- [Exercise goal] Needed from the data below: every line from the one with "Republican Party of Kentucky (365, 717)" up to and including the one with "[Techs Slash] (101, 27)", repeated exactly and with nothing else.
(Data records)
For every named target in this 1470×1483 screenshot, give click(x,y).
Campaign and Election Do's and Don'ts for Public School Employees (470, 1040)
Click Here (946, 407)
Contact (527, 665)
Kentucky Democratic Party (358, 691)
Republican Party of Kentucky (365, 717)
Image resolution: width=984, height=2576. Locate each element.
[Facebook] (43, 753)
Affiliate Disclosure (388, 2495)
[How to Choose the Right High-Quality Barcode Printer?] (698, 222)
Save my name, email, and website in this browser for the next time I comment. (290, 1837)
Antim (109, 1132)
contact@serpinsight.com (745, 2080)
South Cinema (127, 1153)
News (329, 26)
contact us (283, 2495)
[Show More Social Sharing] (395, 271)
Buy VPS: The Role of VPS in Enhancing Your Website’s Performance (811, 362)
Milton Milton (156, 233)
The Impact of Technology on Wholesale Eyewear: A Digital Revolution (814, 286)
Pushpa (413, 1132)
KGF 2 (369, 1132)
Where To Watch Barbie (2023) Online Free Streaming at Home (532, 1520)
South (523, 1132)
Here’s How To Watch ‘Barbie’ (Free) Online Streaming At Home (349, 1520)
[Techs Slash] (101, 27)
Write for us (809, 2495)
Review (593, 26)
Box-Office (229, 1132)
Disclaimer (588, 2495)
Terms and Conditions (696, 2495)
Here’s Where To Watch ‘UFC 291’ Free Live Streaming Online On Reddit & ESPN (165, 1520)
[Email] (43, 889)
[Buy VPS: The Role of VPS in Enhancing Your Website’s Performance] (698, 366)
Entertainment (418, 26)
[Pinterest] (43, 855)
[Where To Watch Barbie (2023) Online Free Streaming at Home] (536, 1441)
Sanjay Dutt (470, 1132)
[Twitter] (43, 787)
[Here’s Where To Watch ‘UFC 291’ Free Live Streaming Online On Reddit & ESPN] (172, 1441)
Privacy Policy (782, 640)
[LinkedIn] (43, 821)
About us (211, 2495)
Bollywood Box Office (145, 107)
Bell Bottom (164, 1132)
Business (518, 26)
(End Data records)
- [Reply to the task]
Republican Party of Kentucky (365, 717)
Image resolution: width=984, height=2576. Locate each element.
[Facebook] (43, 753)
Affiliate Disclosure (388, 2495)
[How to Choose the Right High-Quality Barcode Printer?] (698, 222)
Save my name, email, and website in this browser for the next time I comment. (290, 1837)
Antim (109, 1132)
contact@serpinsight.com (745, 2080)
South Cinema (127, 1153)
News (329, 26)
contact us (283, 2495)
[Show More Social Sharing] (395, 271)
Buy VPS: The Role of VPS in Enhancing Your Website’s Performance (811, 362)
Milton Milton (156, 233)
The Impact of Technology on Wholesale Eyewear: A Digital Revolution (814, 286)
Pushpa (413, 1132)
KGF 2 (369, 1132)
Where To Watch Barbie (2023) Online Free Streaming at Home (532, 1520)
South (523, 1132)
Here’s How To Watch ‘Barbie’ (Free) Online Streaming At Home (349, 1520)
[Techs Slash] (101, 27)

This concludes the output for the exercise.